DATA SUPPLIED:
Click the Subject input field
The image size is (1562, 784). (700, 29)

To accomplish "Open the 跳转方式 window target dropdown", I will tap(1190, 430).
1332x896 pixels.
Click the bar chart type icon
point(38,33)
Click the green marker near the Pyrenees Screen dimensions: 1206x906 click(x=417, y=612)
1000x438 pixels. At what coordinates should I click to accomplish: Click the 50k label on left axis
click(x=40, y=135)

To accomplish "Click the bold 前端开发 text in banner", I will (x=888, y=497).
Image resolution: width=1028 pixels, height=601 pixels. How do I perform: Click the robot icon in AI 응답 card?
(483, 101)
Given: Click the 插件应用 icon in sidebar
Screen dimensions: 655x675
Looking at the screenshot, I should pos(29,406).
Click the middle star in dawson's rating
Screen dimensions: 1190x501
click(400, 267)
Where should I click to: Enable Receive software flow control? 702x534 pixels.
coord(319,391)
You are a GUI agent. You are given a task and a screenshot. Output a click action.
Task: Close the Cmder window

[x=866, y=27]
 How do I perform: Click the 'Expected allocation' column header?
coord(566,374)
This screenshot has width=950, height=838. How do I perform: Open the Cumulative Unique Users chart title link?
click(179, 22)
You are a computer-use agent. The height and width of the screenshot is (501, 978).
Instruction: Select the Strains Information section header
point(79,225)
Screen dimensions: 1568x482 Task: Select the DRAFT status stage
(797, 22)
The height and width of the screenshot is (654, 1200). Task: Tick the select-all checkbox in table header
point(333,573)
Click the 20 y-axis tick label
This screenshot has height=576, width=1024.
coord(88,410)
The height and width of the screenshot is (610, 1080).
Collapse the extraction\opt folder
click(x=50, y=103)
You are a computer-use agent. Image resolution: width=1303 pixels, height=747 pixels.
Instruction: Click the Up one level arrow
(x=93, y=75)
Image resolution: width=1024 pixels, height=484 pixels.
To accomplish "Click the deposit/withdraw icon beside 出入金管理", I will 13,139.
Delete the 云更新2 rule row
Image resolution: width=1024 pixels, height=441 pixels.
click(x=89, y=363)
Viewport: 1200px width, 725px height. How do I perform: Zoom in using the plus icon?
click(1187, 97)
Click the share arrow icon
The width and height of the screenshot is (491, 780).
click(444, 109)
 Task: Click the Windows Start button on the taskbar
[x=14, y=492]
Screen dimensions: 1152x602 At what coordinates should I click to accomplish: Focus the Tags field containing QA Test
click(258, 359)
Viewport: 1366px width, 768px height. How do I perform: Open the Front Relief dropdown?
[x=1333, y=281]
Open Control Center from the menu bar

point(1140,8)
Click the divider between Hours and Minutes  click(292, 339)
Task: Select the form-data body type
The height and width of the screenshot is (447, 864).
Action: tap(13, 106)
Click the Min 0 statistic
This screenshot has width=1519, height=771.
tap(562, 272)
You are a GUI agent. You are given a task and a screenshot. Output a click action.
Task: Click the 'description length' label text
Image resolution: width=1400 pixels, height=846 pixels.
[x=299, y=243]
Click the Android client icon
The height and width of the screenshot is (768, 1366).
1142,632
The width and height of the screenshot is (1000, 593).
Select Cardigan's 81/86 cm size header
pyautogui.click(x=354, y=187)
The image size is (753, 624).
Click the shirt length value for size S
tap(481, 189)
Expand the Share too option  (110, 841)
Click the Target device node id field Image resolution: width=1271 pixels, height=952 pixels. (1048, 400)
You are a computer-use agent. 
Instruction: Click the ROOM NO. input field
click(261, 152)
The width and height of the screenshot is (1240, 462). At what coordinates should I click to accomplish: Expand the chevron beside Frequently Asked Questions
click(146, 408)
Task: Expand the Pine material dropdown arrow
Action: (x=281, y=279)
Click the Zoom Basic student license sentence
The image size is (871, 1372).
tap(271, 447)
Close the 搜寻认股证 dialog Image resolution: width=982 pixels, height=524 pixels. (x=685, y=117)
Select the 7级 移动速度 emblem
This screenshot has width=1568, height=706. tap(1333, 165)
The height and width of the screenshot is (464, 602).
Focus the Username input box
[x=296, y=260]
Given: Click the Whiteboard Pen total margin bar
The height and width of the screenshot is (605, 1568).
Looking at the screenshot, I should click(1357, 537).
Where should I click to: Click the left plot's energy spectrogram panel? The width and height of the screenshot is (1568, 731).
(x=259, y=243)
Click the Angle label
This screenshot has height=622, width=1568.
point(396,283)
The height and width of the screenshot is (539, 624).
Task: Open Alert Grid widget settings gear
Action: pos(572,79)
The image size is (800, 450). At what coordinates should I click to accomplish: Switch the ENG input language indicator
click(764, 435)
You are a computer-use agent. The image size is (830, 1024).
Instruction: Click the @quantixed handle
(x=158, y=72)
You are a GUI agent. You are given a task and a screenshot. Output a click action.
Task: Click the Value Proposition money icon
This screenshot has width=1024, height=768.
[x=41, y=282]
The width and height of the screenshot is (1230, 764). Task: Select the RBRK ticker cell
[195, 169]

WORK INSTRUCTIONS:
What's needed is every line of the listing, transcribed word for word.

WRITTEN REPLY:
Click the Subject input field
The image size is (1562, 784). (700, 29)

To accomplish "Open the 跳转方式 window target dropdown", I will tap(1190, 430).
1332x896 pixels.
Click the bar chart type icon
point(38,33)
Click the green marker near the Pyrenees Screen dimensions: 1206x906 click(x=417, y=612)
1000x438 pixels. At what coordinates should I click to accomplish: Click the 50k label on left axis
click(x=40, y=135)

To accomplish "Click the bold 前端开发 text in banner", I will (x=888, y=497).
Image resolution: width=1028 pixels, height=601 pixels. How do I perform: Click the robot icon in AI 응답 card?
(483, 101)
Given: Click the 插件应用 icon in sidebar
Screen dimensions: 655x675
Looking at the screenshot, I should pos(29,406).
Click the middle star in dawson's rating
Screen dimensions: 1190x501
click(400, 267)
Where should I click to: Enable Receive software flow control? 702x534 pixels.
coord(319,391)
You are a GUI agent. You are given a task and a screenshot. Output a click action.
Task: Close the Cmder window

[x=866, y=27]
 How do I perform: Click the 'Expected allocation' column header?
coord(566,374)
This screenshot has width=950, height=838. How do I perform: Open the Cumulative Unique Users chart title link?
click(179, 22)
You are a computer-use agent. The height and width of the screenshot is (501, 978).
Instruction: Select the Strains Information section header
point(79,225)
Screen dimensions: 1568x482 Task: Select the DRAFT status stage
(797, 22)
The height and width of the screenshot is (654, 1200). Task: Tick the select-all checkbox in table header
point(333,573)
Click the 20 y-axis tick label
This screenshot has height=576, width=1024.
coord(88,410)
The height and width of the screenshot is (610, 1080).
Collapse the extraction\opt folder
click(x=50, y=103)
You are a computer-use agent. Image resolution: width=1303 pixels, height=747 pixels.
Instruction: Click the Up one level arrow
(x=93, y=75)
Image resolution: width=1024 pixels, height=484 pixels.
To accomplish "Click the deposit/withdraw icon beside 出入金管理", I will 13,139.
Delete the 云更新2 rule row
Image resolution: width=1024 pixels, height=441 pixels.
click(x=89, y=363)
Viewport: 1200px width, 725px height. How do I perform: Zoom in using the plus icon?
click(1187, 97)
Click the share arrow icon
The width and height of the screenshot is (491, 780).
click(444, 109)
 Task: Click the Windows Start button on the taskbar
[x=14, y=492]
Screen dimensions: 1152x602 At what coordinates should I click to accomplish: Focus the Tags field containing QA Test
click(258, 359)
Viewport: 1366px width, 768px height. How do I perform: Open the Front Relief dropdown?
[x=1333, y=281]
Open Control Center from the menu bar

point(1140,8)
Click the divider between Hours and Minutes  click(292, 339)
Task: Select the form-data body type
The height and width of the screenshot is (447, 864).
Action: tap(13, 106)
Click the Min 0 statistic
This screenshot has width=1519, height=771.
tap(562, 272)
You are a GUI agent. You are given a task and a screenshot. Output a click action.
Task: Click the 'description length' label text
Image resolution: width=1400 pixels, height=846 pixels.
[x=299, y=243]
Click the Android client icon
The height and width of the screenshot is (768, 1366).
1142,632
The width and height of the screenshot is (1000, 593).
Select Cardigan's 81/86 cm size header
pyautogui.click(x=354, y=187)
The image size is (753, 624).
Click the shirt length value for size S
tap(481, 189)
Expand the Share too option  (110, 841)
Click the Target device node id field Image resolution: width=1271 pixels, height=952 pixels. (1048, 400)
You are a computer-use agent. 
Instruction: Click the ROOM NO. input field
click(261, 152)
The width and height of the screenshot is (1240, 462). At what coordinates should I click to accomplish: Expand the chevron beside Frequently Asked Questions
click(146, 408)
Task: Expand the Pine material dropdown arrow
Action: (x=281, y=279)
Click the Zoom Basic student license sentence
The image size is (871, 1372).
tap(271, 447)
Close the 搜寻认股证 dialog Image resolution: width=982 pixels, height=524 pixels. (x=685, y=117)
Select the 7级 移动速度 emblem
This screenshot has width=1568, height=706. tap(1333, 165)
The height and width of the screenshot is (464, 602).
Focus the Username input box
[x=296, y=260]
Given: Click the Whiteboard Pen total margin bar
The height and width of the screenshot is (605, 1568).
Looking at the screenshot, I should click(1357, 537).
Where should I click to: Click the left plot's energy spectrogram panel? The width and height of the screenshot is (1568, 731).
(x=259, y=243)
Click the Angle label
This screenshot has height=622, width=1568.
point(396,283)
The height and width of the screenshot is (539, 624).
Task: Open Alert Grid widget settings gear
Action: pos(572,79)
The image size is (800, 450). At what coordinates should I click to accomplish: Switch the ENG input language indicator
click(764, 435)
You are a computer-use agent. The image size is (830, 1024).
Instruction: Click the @quantixed handle
(x=158, y=72)
You are a GUI agent. You are given a task and a screenshot. Output a click action.
Task: Click the Value Proposition money icon
This screenshot has width=1024, height=768.
[x=41, y=282]
The width and height of the screenshot is (1230, 764). Task: Select the RBRK ticker cell
[195, 169]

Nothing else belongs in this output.